§ Input material:
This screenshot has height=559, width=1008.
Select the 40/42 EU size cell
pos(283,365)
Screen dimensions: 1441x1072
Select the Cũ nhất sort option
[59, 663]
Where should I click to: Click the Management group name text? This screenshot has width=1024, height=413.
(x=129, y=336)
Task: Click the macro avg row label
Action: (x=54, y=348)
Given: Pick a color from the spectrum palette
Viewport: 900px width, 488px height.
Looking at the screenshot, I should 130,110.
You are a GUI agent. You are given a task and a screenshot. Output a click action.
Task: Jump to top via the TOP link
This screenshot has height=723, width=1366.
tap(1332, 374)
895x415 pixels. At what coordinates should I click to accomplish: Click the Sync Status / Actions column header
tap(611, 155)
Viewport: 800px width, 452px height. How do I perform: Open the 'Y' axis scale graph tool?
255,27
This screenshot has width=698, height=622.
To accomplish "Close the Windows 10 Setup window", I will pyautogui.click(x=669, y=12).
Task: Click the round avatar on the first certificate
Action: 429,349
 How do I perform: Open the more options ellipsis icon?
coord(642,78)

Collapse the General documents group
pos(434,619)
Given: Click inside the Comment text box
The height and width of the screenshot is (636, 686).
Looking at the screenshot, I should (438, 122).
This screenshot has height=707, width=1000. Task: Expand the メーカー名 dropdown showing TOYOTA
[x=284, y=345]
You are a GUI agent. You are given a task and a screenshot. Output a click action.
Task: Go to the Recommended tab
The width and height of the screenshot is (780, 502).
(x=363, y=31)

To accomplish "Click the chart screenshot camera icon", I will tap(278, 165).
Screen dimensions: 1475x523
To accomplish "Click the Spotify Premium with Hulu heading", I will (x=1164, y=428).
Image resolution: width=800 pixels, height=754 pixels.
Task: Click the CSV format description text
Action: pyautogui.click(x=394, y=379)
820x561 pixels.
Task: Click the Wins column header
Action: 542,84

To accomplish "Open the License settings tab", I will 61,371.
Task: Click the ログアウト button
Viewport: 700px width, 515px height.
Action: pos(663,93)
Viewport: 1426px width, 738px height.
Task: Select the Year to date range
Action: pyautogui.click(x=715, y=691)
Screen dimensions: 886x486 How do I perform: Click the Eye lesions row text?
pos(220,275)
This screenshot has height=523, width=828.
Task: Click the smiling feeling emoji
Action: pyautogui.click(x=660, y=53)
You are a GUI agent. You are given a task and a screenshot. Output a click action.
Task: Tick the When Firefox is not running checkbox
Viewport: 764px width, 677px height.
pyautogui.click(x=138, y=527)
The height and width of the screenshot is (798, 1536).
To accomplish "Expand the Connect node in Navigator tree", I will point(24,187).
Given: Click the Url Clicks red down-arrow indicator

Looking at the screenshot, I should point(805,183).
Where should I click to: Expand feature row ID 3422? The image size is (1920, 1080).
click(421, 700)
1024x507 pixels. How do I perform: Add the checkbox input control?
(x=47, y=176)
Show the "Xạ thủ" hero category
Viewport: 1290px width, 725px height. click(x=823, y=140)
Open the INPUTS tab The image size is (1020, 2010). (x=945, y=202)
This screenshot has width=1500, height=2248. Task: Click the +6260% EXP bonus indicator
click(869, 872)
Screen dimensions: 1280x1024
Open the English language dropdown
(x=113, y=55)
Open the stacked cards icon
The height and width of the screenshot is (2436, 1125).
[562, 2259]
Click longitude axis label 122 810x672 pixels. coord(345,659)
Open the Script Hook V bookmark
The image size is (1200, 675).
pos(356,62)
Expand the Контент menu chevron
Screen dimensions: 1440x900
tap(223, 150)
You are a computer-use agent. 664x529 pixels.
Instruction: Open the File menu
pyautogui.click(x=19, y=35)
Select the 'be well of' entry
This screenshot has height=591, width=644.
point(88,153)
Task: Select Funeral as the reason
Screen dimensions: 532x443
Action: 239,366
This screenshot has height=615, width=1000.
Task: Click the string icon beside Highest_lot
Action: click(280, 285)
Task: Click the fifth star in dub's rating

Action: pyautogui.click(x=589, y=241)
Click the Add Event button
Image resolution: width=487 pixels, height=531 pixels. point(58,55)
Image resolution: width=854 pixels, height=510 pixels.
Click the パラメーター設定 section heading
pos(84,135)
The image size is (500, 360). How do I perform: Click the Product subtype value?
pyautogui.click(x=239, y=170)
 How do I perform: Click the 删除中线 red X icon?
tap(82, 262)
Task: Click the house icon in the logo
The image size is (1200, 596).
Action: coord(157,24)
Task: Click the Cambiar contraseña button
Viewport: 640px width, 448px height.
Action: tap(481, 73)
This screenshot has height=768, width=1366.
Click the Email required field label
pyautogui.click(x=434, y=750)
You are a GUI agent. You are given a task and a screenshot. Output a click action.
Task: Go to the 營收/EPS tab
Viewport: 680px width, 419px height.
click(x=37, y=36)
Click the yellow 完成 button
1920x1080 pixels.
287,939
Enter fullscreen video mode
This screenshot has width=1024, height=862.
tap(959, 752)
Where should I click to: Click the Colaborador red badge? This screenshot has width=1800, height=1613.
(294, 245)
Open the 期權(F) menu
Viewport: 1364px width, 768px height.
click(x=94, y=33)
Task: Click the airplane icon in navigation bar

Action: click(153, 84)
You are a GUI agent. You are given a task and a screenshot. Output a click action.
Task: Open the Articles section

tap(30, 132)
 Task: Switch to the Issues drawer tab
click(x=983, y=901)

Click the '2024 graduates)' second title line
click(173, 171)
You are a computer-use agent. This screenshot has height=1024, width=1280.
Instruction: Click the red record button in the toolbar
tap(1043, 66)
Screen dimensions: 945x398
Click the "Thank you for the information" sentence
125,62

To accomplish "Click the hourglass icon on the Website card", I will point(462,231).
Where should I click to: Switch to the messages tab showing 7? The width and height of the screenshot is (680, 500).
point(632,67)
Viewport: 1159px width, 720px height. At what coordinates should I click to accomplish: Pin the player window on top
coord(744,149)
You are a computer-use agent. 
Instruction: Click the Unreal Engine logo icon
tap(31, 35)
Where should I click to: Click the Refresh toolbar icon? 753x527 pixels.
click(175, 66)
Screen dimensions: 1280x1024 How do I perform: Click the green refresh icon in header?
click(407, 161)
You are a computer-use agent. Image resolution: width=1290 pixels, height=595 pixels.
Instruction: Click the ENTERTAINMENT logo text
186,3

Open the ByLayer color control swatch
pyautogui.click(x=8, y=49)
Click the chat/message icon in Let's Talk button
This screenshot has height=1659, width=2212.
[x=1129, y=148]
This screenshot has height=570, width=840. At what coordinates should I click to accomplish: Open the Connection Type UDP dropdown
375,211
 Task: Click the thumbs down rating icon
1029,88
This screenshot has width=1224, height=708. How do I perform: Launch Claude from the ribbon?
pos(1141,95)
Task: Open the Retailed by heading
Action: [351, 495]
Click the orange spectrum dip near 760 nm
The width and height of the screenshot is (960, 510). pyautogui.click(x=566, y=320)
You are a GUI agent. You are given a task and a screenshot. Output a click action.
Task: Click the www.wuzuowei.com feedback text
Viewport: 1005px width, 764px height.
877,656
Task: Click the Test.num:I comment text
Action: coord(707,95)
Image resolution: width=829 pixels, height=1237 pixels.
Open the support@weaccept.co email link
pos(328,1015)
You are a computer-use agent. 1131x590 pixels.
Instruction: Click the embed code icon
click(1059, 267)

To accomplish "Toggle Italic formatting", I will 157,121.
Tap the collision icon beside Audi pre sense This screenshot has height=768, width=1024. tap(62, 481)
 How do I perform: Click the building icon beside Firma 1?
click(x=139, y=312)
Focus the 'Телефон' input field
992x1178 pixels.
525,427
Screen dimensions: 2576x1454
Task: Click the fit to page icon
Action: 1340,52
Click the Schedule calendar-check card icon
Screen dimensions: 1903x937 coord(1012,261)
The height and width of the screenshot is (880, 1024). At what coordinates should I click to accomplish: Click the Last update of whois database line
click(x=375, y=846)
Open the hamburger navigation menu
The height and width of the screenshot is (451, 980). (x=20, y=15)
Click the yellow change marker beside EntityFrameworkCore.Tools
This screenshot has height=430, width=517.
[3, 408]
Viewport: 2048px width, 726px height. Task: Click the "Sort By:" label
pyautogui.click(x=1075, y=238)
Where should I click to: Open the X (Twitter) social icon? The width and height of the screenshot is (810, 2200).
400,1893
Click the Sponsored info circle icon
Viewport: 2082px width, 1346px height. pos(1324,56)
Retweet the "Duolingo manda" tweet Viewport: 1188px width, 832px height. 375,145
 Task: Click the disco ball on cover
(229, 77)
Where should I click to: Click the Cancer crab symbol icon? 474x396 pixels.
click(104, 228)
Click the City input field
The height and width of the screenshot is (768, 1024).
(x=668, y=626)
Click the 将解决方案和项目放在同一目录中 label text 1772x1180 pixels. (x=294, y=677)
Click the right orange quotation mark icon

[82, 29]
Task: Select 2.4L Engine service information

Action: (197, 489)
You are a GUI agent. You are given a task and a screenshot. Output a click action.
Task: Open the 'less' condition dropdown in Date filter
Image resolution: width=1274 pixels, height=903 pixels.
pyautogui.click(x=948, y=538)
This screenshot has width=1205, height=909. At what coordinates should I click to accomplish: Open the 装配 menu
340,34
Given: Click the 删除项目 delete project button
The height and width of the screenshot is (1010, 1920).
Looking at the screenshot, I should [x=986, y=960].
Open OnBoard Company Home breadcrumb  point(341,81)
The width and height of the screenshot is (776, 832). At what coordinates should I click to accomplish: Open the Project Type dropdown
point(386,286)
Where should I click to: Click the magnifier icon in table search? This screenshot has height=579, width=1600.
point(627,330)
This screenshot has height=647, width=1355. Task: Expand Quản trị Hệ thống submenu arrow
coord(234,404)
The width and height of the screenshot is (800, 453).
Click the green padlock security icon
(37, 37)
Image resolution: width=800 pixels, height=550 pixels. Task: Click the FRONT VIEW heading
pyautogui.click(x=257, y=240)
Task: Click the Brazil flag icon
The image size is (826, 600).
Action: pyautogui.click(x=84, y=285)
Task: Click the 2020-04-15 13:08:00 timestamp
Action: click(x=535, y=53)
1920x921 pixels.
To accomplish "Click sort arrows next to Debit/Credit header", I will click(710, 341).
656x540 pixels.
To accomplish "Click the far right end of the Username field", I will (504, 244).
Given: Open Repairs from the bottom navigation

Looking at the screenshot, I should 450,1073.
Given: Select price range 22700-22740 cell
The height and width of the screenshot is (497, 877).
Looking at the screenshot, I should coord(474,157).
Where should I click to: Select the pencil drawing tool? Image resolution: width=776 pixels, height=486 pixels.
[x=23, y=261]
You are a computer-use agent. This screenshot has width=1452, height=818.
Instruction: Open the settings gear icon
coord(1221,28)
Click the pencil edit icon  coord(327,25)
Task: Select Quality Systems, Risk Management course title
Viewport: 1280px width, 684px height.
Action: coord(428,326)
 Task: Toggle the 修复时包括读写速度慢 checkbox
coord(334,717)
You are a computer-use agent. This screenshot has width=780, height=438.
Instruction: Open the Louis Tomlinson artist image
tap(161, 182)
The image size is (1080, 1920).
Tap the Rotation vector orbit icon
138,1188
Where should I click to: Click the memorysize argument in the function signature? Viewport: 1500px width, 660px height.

§ Exercise prompt: Copy out the range of lines above starting at the line with "Click the 将解决方案和项目放在同一目录中" and ending at the line with "Open OnBoard Company", exactly and including both.

§ Written response:
Click the 将解决方案和项目放在同一目录中 label text 1772x1180 pixels. (x=294, y=677)
Click the right orange quotation mark icon

[82, 29]
Task: Select 2.4L Engine service information

Action: (197, 489)
You are a GUI agent. You are given a task and a screenshot. Output a click action.
Task: Open the 'less' condition dropdown in Date filter
Image resolution: width=1274 pixels, height=903 pixels.
pyautogui.click(x=948, y=538)
This screenshot has width=1205, height=909. At what coordinates should I click to accomplish: Open the 装配 menu
340,34
Given: Click the 删除项目 delete project button
The height and width of the screenshot is (1010, 1920).
Looking at the screenshot, I should [x=986, y=960].
Open OnBoard Company Home breadcrumb  point(341,81)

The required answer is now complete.